A luta contra as festas da PUC não é de hoje. Em setembro de 2014, o convite para uma delas, que seria realizada no campus de Perdizes, foi divulgado nas redes sociais fazendo apologia ao uso de drogas. A Polícia Civil foi informada e abriu inquérito contra os três estudantes organizadores do evento. Em fevereiro de 2015, a universidade proibiu as festas.

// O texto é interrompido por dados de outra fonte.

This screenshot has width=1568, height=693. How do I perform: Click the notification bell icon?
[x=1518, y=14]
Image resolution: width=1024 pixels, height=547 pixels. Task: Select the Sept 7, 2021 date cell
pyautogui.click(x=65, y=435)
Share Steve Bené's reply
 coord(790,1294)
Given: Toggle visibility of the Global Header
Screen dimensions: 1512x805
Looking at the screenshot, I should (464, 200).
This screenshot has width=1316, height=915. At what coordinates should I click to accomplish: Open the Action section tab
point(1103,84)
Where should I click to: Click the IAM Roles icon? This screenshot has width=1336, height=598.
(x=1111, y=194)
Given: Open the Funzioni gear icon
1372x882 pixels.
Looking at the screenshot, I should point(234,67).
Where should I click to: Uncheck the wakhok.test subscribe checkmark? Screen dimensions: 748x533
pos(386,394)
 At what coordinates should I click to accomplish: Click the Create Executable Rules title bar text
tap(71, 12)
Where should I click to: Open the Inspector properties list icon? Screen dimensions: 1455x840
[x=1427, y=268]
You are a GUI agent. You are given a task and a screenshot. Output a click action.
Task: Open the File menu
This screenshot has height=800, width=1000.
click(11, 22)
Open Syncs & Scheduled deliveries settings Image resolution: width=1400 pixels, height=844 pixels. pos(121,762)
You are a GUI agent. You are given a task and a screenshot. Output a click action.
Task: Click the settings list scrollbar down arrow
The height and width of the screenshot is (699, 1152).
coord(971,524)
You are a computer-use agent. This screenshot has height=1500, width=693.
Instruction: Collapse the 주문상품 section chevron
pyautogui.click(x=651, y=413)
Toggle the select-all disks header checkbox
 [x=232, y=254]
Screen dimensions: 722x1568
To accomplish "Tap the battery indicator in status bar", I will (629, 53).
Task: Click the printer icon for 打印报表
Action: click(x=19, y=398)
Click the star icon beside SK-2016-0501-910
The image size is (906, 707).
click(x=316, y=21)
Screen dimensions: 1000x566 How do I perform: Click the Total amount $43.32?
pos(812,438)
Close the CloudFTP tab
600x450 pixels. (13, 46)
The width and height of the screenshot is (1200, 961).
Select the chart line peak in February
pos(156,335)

A reação veio em 17 de março, quando estudantes, vários deles encapuzados, ocuparam a reitoria da universidade. O movimento dizia que se manifestava pela melhoria da qualidade do ensino e por condições de trabalho mais favoráveis aos professores e funcionários. Porém, uma das reivindicações era exatamente o pedido de arquivamento do inquérito contra os três organizadores da festa de setembro. Tudo levava a crer que as demais postulações não passavam de cortina de fumaça para a principal.
A reitoria não caiu na arapuca: nota divulgada no dia seguinte afirmava que a ocupação era motivada pelo trabalho contra a realização das festas e o consumo de bebidas e drogas dentro do campus. Ponto.
Sem poder utilizar o prédio da universidade, os festeiros foram para a rua. E os vizinhos pagaram o pato.
Essa briga, que parece não ter fim, deixa clara a omissão das autoridades. Não há dúvidas de que a prefeitura deve intervir, mas a polícia também tem a sua parcela de responsabilidade: perturbar o sossego público é contravenção penal, o que impõe à polícia o dever de agir quando esse direito estiver sendo usurpado.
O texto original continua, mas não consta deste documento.